With so much talk in the media today about autism, it is common for parents to worry about any unusual behavioral or developmental signs their child might be exhibiting. Parents are usually the first to notice any of these unusual signs, such as not making eye contact, verbal difficulty, not answering when their name is called, lack of social interaction, and odd physical behaviors such as rocking or walking on their toes.
There is currently no definitive medical test for use in the diagnosis of autism. Instead, clinicians diagnose the disorder by taking a thorough developmental history, along with a behavioral evaluation of the child’s actions at home, school, and other locations. Direct observation of the child by an experienced and trained clinician is essential. Other types of diagnostic instruments, such as standardized observation interviews, diagnostic-criteria interviews, and symptom rating scales are often used. Also, doctors will want to make sure that any symptoms are not a direct result of an underlying medical disorder, so some degree of medical and neurological evaluation may occur, along with occasional specialized genetic testing.
Early recognition of autism is key so that children can benefit from interventional services as soon as possible to help with language development, sensory problems, social interaction, and to assist parents in providing a suitable and appropriate environment where the child can thrive to the best of his or her ability. While there is presently no cure for autism or medical interventions which treat the disorder’s core symptoms of social impairment, communication deficits, or developmental delays, there are many medications than can help with associated symptoms such as sleep disturbance, anxiety, hyperactivity, inattention, mood swings, aggression, and agitation.

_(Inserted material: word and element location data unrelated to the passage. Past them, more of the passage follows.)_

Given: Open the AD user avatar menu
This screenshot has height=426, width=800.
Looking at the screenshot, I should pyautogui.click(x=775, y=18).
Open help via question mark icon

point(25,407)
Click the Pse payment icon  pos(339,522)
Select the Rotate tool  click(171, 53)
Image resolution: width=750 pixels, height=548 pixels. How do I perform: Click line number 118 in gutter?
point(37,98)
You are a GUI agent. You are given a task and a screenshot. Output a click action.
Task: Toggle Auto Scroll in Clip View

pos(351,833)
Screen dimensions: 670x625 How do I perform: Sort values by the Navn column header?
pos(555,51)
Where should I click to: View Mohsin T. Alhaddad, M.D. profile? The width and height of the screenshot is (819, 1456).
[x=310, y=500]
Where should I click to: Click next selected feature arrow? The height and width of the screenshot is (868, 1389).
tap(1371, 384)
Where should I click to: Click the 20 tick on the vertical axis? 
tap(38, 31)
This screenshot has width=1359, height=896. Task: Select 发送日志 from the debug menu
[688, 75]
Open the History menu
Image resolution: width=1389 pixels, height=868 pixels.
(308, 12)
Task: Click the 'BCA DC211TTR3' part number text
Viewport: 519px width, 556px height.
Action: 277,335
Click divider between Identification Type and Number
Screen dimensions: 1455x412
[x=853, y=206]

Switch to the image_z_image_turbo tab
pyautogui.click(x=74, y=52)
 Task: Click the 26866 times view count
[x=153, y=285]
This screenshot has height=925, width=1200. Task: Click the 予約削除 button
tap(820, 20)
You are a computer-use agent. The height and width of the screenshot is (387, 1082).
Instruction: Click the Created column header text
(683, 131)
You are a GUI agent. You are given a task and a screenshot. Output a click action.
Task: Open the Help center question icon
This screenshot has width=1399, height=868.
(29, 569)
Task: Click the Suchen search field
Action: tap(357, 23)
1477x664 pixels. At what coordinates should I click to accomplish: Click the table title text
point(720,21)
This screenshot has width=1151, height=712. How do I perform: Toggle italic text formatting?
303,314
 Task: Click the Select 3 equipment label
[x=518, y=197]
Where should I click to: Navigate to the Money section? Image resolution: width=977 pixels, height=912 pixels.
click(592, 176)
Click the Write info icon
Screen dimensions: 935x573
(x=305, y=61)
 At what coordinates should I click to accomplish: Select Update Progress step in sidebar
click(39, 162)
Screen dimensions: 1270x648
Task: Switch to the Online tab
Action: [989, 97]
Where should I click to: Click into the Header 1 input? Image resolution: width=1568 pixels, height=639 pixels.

On the positive side for area families, Massachusetts has undertaken an initiative to train primary-care physicians and pediatricians to increase their vigilance during well-child visits, so as to identify children at an earlier age who are showing signs of atypical development. The end result would be to refer these children for evaluation and hopefully get them the services they need as early as possible to maximize their developmental gains and potential.
It is important for parents to feel free to bring up any kind of developmental concerns they might have about their child with his or her primary-care doctor, who at that point often becomes the first and key person in terms of recognizing and intervening with children who may be showing signs of an Autism Spectrum Disorder.